■ **Task directions**:
The lines to reproduce run from the first one below to the line containing "Contact (765, 1271)", both included. Reproduce them exactly and nothing else.

■ **Data to process**:
---*---

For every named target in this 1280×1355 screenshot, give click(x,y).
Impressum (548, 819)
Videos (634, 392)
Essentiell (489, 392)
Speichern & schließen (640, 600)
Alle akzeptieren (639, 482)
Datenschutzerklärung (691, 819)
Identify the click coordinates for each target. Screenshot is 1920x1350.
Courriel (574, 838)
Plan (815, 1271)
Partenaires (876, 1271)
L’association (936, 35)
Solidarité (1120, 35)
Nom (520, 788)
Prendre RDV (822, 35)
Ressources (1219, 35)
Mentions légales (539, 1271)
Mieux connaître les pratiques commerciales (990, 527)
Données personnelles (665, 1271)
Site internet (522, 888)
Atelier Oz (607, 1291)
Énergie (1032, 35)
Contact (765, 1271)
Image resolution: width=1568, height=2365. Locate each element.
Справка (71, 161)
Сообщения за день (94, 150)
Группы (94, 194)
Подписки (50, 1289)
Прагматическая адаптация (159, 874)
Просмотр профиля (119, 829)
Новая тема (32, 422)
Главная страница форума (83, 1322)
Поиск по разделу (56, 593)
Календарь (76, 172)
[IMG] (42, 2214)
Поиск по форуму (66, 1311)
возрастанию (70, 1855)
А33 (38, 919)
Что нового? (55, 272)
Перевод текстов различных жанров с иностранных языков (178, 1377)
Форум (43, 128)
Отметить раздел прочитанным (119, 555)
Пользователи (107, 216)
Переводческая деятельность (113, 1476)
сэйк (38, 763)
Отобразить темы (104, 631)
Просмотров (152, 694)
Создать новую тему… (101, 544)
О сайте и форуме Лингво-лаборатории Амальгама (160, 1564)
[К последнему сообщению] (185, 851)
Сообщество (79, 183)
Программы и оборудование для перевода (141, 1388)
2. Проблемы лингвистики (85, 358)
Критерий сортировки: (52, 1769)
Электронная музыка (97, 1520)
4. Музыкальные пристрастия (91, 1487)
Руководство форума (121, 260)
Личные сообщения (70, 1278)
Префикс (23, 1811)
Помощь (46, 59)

---*---

■ **Answer to this task**:
For every named target in this 1280×1355 screenshot, give click(x,y).
Impressum (548, 819)
Videos (634, 392)
Essentiell (489, 392)
Speichern & schließen (640, 600)
Alle akzeptieren (639, 482)
Datenschutzerklärung (691, 819)
Identify the click coordinates for each target. Screenshot is 1920x1350.
Courriel (574, 838)
Plan (815, 1271)
Partenaires (876, 1271)
L’association (936, 35)
Solidarité (1120, 35)
Nom (520, 788)
Prendre RDV (822, 35)
Ressources (1219, 35)
Mentions légales (539, 1271)
Mieux connaître les pratiques commerciales (990, 527)
Données personnelles (665, 1271)
Site internet (522, 888)
Atelier Oz (607, 1291)
Énergie (1032, 35)
Contact (765, 1271)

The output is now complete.